Data is a core element of many businesses, and as data storage systems, databases bear a critical responsibility. ApsaraDB for Redis is a high-performance key-value database that is often used to store large volumes of important service data. This topic describes the disaster recovery mechanism used by ApsaraDB for Redis in detail.

Evolution of the disaster recovery architecture based on ApsaraDB for Redis

Some issues may occur when programs are running, such as software bugs, device faults, and power failures at data centers. An excellent disaster recovery mechanism can ensure data consistency and service availability in these cases. ApsaraDB for Redis improves the disaster recovery capability to ensure high availability (HA) of services, and provides high-availability solutions in various scenarios.

The following figure shows the evolution of the disaster recovery architecture based on ApsaraDB for Redis.

Figure 1. Evolution of the disaster recovery architecture based on ApsaraDB for Redis

All of these solutions are available. You can choose them as needed. The following sections describe these solutions in details.

Single-zone high-availability mechanism

All types of ApsaraDB for Redis instances support the single-zone high-availability architecture. An HA monitoring module uses an independent platform architecture, and provides a high-availability mechanism across zones. Therefore, ApsaraDB for Redis serves more stably than on-premises Redis systems.

Standard dual-replica edition

A standard dual-replica instance uses a master-replica architecture. When detecting a failure on a master node, the HA monitoring module automatically performs the failover operation. The replica node takes over services and becomes a master node, and upon recovery from the failure, the original master node works as a new replica node. The instances support data persistence by default, and allows automatic data replication. You can use the replication files to roll back or clone instances.

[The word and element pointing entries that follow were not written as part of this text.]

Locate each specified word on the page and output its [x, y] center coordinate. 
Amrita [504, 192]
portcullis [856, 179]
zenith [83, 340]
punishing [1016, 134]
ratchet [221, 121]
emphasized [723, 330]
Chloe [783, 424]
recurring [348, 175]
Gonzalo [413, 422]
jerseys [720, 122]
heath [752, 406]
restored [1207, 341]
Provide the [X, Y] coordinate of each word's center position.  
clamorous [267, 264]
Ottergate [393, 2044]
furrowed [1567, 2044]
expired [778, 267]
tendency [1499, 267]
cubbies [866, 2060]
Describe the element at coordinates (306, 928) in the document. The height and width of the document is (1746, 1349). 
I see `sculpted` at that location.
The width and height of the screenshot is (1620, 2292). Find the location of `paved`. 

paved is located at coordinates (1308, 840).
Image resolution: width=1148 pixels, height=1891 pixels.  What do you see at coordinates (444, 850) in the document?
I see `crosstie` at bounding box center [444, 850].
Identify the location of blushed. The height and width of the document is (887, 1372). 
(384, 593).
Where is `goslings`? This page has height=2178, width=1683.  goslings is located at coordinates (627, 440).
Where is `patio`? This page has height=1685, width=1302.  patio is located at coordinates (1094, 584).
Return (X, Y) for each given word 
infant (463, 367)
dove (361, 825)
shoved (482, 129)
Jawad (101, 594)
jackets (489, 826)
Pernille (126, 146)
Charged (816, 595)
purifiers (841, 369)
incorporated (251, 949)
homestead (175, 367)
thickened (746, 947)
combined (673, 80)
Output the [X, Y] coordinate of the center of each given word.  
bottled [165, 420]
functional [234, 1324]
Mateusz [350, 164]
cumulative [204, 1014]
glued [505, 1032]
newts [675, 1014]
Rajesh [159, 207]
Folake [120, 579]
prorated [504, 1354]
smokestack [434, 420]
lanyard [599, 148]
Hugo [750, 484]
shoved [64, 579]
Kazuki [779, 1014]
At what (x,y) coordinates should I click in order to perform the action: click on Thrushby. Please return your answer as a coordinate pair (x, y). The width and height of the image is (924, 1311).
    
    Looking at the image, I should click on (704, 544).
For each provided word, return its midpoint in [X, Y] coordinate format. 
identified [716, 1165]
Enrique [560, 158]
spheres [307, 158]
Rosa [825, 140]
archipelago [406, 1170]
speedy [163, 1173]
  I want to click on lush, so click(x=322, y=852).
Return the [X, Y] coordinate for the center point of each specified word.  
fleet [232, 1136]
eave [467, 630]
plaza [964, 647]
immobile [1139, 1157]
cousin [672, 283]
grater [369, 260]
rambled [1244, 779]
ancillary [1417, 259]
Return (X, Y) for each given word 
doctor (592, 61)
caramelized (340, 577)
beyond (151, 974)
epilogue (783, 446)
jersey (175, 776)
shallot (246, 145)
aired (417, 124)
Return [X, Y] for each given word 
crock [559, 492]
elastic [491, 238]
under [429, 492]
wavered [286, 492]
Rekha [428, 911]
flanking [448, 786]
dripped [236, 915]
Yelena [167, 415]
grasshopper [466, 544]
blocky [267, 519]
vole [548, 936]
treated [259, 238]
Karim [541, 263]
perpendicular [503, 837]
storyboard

Figure 2. High-availability architecture of the master-replica instance

Master-replica instances

A Master-replica instance consists of a configuration server, multiple proxy servers, and multiple shard servers. These servers are described as follows:

  • The configuration server is a cluster management tool that provides global routing and configuration information. This server uses a triple-replica cluster architecture that follows the Raft protocol.
  • A proxy server uses a single-node architecture. A cluster edition contains multiple proxy servers. ApsaraDB for Redis performs load balancing and failover operations for all proxy servers.
  • A shard server uses a dual-replica high-availability architecture. Similar to a standard dual-replica instance, after the master node of the shard server fails, the HA module automatically performs the failover operation to ensure high availability of services, and updates information on the proxy servers and configuration server.
Figure 3. High-availability architecture of master-replica clusters

Zone-disaster recovery mechanism

The standard and cluster editions support zone-disaster recovery between two data centers. You can deploy your business in a single region, and require excellent disaster recovery. In this case, you need to select a zone that supports zone-disaster recovery when you create an ApsaraDB for Redis instance. For example, you can select Singapore Zone (B+C) as shown in the following figure.

Figure 4. Create a zone-disaster recovery instance

When you create instances that run in multiple zones, the replica instance at the replica data center is the same type of instance at the master data center. The instances at master and replica data centers synchronize data to each other through a specialized replication channel.

If power or network failures occur at the master data center, the replica instance takes over services and becomes the master instance. The system calls an operation on the configuration server to update routing information for the proxy server. The system performs the failover operation at the network layer according to the routing precision. In normal conditions, the system transmits data directly to the instance at the master data center through precise Classless Inter-Domain Routing (CIDR) blocks. However, the master data center does not upload routing details to the backbone when failures occur. The backbone only provides lower-precision CIDR blocks of the replica data center. The system has to route requests to the replica data center during failover.

ApsaraDB for Redis optimizes Redis synchronization mechanism. Similar to global transaction identifiers (GTIDs) of MySQL, ApsaraDB for Redis uses global operation identifiers (OpIDs) to indicate synchronization offsets and uses background lock-free threads to search OpIDs. The system synchronizes the append-only file (AOF) binary log (binlog) asynchronously. You can throttle this synchronization to ensure service performance.